Rarely a week goes by when some aspect of gender parity often defined as equality is not in the headlines.
Back in April, just ahead of a Government deadline for firms to report on the gender pay gap within their businesses, the BBC reported that nothing much had changed since the initiative was announced.
Its analysis revealed that fewer than half the UK’s biggest employers had succeeded in narrowing their gender pay gap. In fact, in 45% of firms the discrepancy in pay increased in favour of men and overall in 75% of businesses the gap was in men’s favour.
By July, the focus had shifted to the representation of women on the boards of FTSE100 and FTSE 350 companies. While representation of women on FTSE100 company boards had improved since 2011, from 12.5% to 32% according to the Hampton-Alexander review, many of the leading broadsheets were accusing businesses of adopting what they called a “one and done” policy and that any such “improvements” were a token gesture.
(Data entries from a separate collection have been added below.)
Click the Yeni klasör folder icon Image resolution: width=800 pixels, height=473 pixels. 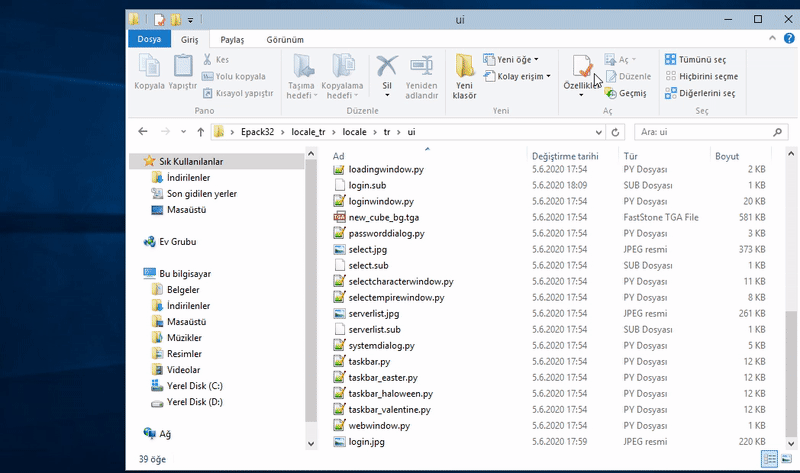[465, 67]
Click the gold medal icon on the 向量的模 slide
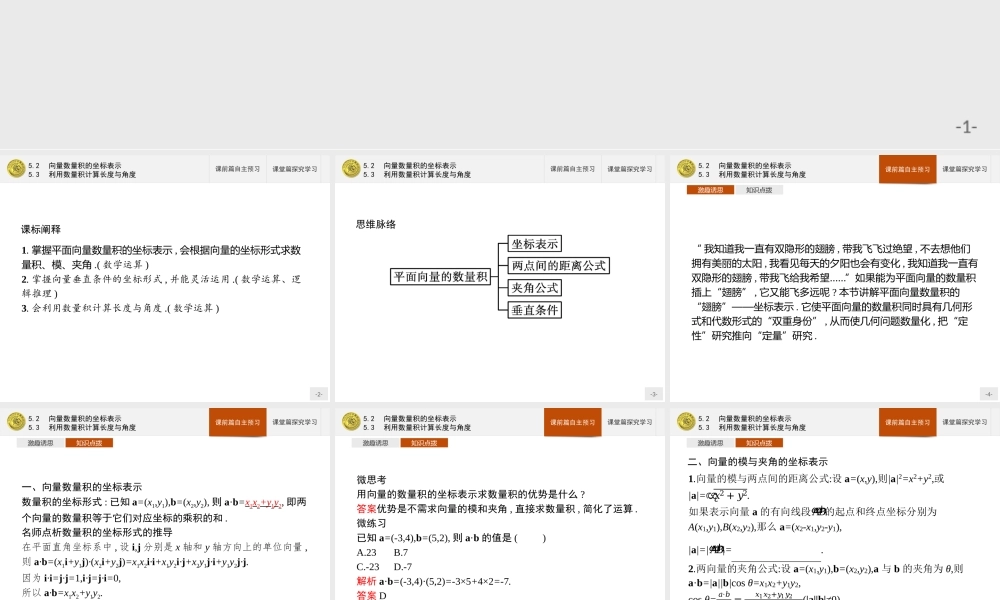The image size is (1000, 600). (x=687, y=421)

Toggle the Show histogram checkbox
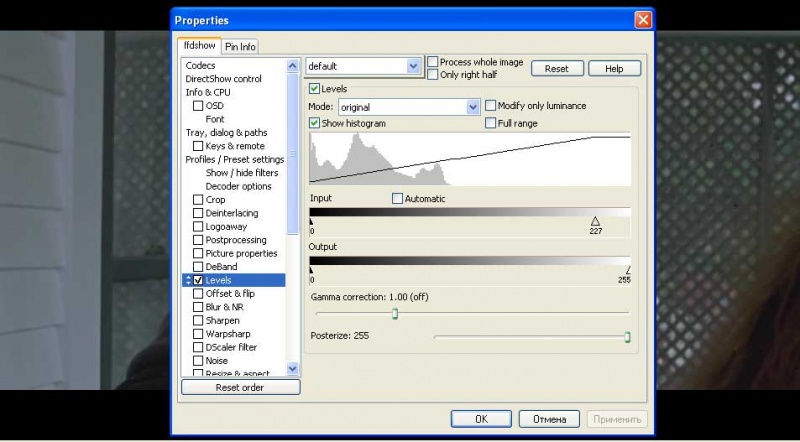coord(315,123)
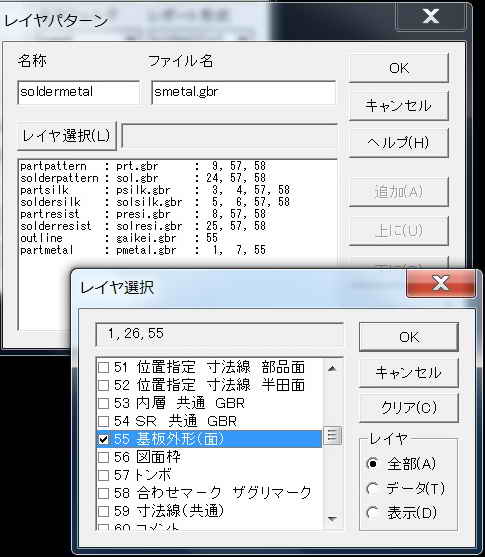Tick layer 58 合わせマーク ザグリマーク
The height and width of the screenshot is (557, 485).
click(103, 493)
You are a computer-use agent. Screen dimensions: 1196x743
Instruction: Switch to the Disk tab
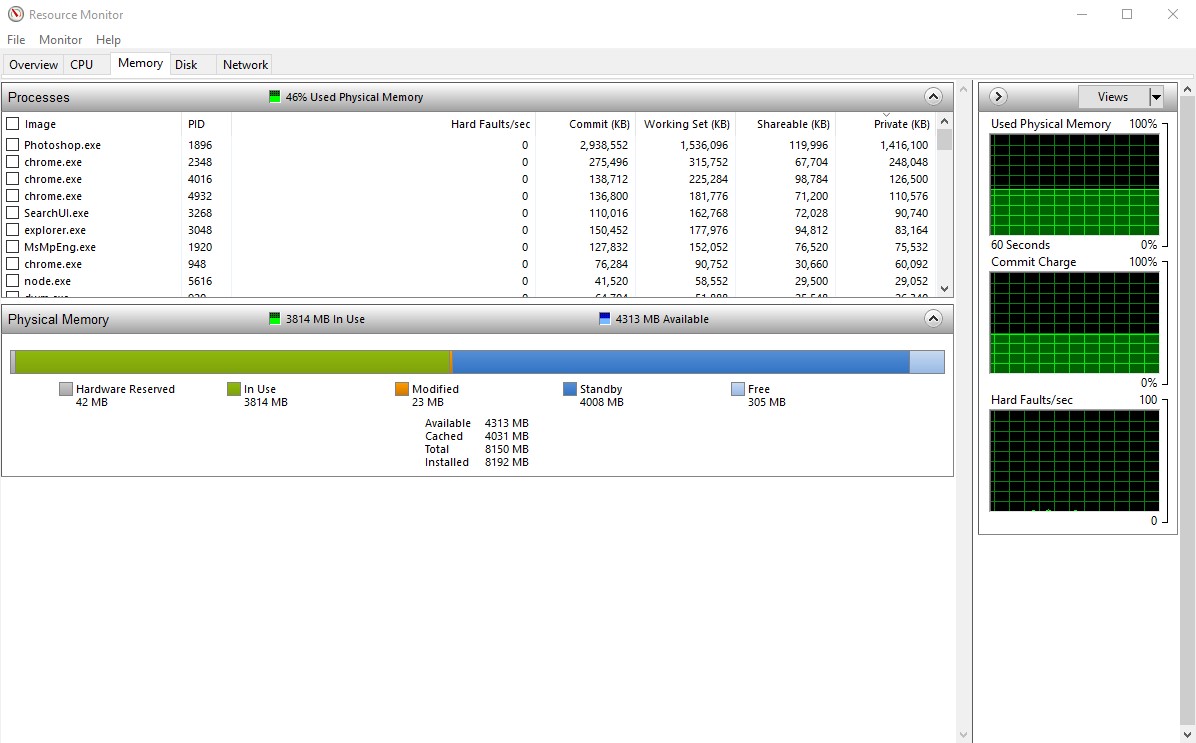pos(186,63)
Furthermore, a study by Cranfield University, supported by the FRC (Financial Reporting Council) found women typically hold executive director positions for half as long as men and are more likely to hold an advisory non-executive position than a top managerial role.
When it came to women entrepreneurs and finance there was not a lot about which to be optimistic.
The Independent reported in August that a mere 13% of senior members of UK investment teams are female and only one in five firms was founded by a woman. Indeed, the Government’s Rose Review found that a lack of start-up funding is the number one barrier preventing women from starting a business, with women starting businesses doing so with 53% less capital on average than men.
The Review of Female Entrepreneurship was carried out by Alison Rose, who is currently CEO of commercial and private banking at NatWest and is in line to become the first female boss of a major UK bank if she secures the role of CEO at RBS.
Is there any chance of realising the utopian dream of gender parity in business?
Firstly, the gender parity issue relates mainly to the number of women in senior roles. Too many of those opining on the issue only compare the pay data for each gender across businesses often claiming that men earn more than women without acknowledging that women are generally fulfilling the lower paid roles. Commentators all too rarely look at pay levels for the two genders doing the same job.
Indeed, there are plenty of men in business who support the ideal that women and men fulfilling identical roles should be paid the same. In the same vein most men believe that more women are needed in senior roles.
However, the fact is that culture and work demands on those in senior roles remains deeply biased against women in most businesses.
For example, Andrew Hauser, executive director of markets at the Bank of England, said in a recent speech at an event intended to promote careers in forex to women, that a “bro-culture” encouraged financial crime in the foreign exchange markets in recent years. He described it as a “toxic male environment” arguing that it made terrible business sense to not have more senior women in finance.
But the problem of encouraging more women to seek senior roles in business goes much deeper than that.
In an article in the Guardian on Sunday, Yvonne Roberts unpicked the assumptions that underpin the discipline of Economics, which she argued would remain “a man’s game” while women’s contribution to the economy continued to be undervalued when compared to men’s.
She quotes Mary-Ann Stephenson, director of WBG (Women’s Budget Group), an international independent think-tank that is now part of a global network of feminist economists: “Classical economics is based on the independent man who works full time and is in control,”. As such, calculations of a country’s GDP (Gross Domestic Product) largely ignores not only women’s direct economic contributions from work and business, but the often-unrecognised social contributions many make that support the smooth running of the economy.
This, the article argues, was recognised by New Zealand’s leader, Jacinda Ardern, whose government in May produced the first ever Wellbeing Budget which allocated millions to child poverty and narrowing the inequality gap.
Clearly utopia will only become a reality if some fundamental and deep-rooted assumptions are changed.